Consigne
Modifiez, s’il vous plaît, le passage du texte sur l’agriculture qui s’ouvre sur les mots « Il devient urgent » et se clôt sur « doute pas insurmontables. » : recopiez-le en remplaçant « carrefour » par « croisement ».

Texte fourni
┄┄┄┄┄┄┄┄┄┄┄┄┄┄┄┄┄┄┄┄
Agriculture et territoire : un destin commun ? (38)
« La question agricole n’a peut-être jamais été autant stratégique qu’aujourd’hui. L’actualité de ces derniers mois nous l’a rappelé avec force. Une partie de la planète a encore faim et la population mondiale croît encore.
Il devient urgent de préserver nos ressources mêmes renouvelables telles l’eau douce dont les prélèvements dépassent les retours naturels et l’utilisation des terres arables parfois dégradées par une exploitation intempestive ou des affectations qui les soustraient à la production. Les énergies fossiles s’épuisent et deviennent chères et il faut développer rapidement des alternatives. L’agriculture est au carrefour de tous ces enjeux : alimentaires, environnementaux, énergétiques. Les défis sont immenses mais sans doute pas insurmontables.
┄┄┄┄┄┄┄┄┄┄┄┄┄┄┄┄┄┄┄┄
Données fournies
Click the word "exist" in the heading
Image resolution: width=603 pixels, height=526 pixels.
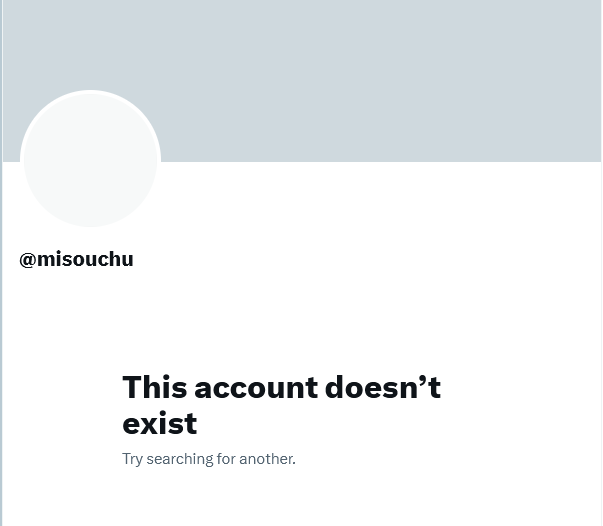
┄┄┄┄┄┄┄┄┄┄┄┄┄┄┄┄┄┄┄┄
Résultat attendu
Il devient urgent de préserver nos ressources mêmes renouvelables telles l’eau douce dont les prélèvements dépassent les retours naturels et l’utilisation des terres arables parfois dégradées par une exploitation intempestive ou des affectations qui les soustraient à la production. Les énergies fossiles s’épuisent et deviennent chères et il faut développer rapidement des alternatives. L’agriculture est au croisement de tous ces enjeux : alimentaires, environnementaux, énergétiques. Les défis sont immenses mais sans doute pas insurmontables.